Gilead Sciences has secured the US Food and Drug Administration (FDA) emergency use authorisation (EUA) for its investigational antiviral product remdesivir to treat Covid-19.
The company said that the FDA authorisation will enable the use of remdesivir for treating hospitalised patients with severe Covid-19 disease, at additional hospitals across the country.
Also, the EUA suggests both five-day and 10-day treatment durations based on the severity of disease and the optimal duration of treatment will be through ongoing clinical trials.
The EUA suggests the 10-day dosing duration for patients requiring invasive mechanical ventilation or extracorporeal membrane oxygenation (ECMO), and the five-day dosing duration for patients not requiring invasive mechanical ventilation and/or ECMO.
Gilead Sciences chairman and chief executive officer Daniel O’Day said: “This EUA opens the way for us to provide emergency use of remdesivir to more patients with severe symptoms of Covid-19.
“We will continue to work with partners across the globe to increase our supply of remdesivir while advancing our ongoing clinical trials to supplement our understanding of the drug’s profile. We are working to meet the needs of patients, their families and healthcare workers around the world with the greatest sense of urgency and responsibility.”
The FDA granted EUA for remdesivir based on two Phase 3 clinical trials
The company said that the availability of remdesivir is currently limited, and is planning to allocate the supply for appropriate patients in need of treatment, with direction from and the government.
Also, the US government would coordinate the donation and distribution of remdesivir to hospitals in cities that are highly impacted by Covid-19.
Since the illness of patients is severe and the drug supply is limited, hospitals with intensive care units and other hospitals that are most in need will receive priority in the distribution of remdesivir.
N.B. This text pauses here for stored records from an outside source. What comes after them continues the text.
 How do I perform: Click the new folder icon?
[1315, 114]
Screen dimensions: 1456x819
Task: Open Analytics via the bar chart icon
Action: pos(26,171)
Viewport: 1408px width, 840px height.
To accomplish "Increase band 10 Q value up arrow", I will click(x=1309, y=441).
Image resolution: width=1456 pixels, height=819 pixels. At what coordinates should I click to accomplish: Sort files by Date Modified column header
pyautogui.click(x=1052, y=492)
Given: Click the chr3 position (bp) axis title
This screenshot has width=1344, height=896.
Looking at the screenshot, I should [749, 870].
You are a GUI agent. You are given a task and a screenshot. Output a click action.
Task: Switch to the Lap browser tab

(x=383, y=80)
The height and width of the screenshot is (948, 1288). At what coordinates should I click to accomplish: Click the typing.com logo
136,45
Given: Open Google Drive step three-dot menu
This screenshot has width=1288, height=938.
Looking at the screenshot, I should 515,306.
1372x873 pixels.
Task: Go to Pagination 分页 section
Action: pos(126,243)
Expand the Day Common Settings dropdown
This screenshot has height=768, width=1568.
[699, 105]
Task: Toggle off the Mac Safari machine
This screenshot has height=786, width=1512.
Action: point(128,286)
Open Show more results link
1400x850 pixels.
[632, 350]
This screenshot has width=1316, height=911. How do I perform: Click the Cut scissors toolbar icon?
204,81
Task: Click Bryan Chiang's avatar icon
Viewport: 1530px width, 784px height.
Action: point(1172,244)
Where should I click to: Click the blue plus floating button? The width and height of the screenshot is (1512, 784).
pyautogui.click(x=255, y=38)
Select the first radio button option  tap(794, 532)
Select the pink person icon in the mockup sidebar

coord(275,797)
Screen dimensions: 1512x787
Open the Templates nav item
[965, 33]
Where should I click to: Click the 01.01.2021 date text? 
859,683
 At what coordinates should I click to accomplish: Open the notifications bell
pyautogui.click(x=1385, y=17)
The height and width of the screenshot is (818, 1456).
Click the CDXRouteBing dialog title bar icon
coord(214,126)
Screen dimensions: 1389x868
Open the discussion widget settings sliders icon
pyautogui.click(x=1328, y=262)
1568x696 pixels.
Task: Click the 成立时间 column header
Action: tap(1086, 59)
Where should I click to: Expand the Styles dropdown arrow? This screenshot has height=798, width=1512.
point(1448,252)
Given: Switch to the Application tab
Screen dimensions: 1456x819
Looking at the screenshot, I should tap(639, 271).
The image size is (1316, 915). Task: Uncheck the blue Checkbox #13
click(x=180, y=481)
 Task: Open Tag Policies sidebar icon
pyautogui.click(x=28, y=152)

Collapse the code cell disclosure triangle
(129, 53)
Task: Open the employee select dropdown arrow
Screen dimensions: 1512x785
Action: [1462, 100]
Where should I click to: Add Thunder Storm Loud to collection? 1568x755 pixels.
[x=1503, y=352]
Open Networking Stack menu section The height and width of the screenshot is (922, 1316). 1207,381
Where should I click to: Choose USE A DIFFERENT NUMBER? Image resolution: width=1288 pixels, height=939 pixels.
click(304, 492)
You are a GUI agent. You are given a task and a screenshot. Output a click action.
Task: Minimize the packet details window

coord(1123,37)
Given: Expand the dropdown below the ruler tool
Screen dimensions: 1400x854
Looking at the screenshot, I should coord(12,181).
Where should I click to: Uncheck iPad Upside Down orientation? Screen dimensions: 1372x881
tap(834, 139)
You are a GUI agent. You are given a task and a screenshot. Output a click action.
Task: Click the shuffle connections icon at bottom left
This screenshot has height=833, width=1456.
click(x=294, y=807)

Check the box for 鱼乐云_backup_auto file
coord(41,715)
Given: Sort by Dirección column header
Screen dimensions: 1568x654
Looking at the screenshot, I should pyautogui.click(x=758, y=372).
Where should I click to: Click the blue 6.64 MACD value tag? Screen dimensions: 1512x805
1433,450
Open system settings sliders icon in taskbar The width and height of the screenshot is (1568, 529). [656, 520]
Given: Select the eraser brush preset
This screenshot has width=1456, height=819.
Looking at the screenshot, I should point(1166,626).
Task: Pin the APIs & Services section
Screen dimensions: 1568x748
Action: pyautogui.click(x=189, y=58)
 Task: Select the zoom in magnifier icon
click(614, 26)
Gilead is working with the US government on the logistics of remdesivir distribution.
The US regulatory agency has granted the EUA, based on data from two global clinical trials.
The National Institute for Allergy and Infectious Diseases’ placebo-controlled Phase 3 study in patients with moderate to severe symptoms of Covid-19, is the first trial, and Gilead’s global Phase 3 study of remdesivir evaluating five-day and 10-day dosing durations is the second one.
Various other clinical trials are also being conducted to generate more data on the safety and efficacy of remdesivir as a treatment for Covid-19, said the company.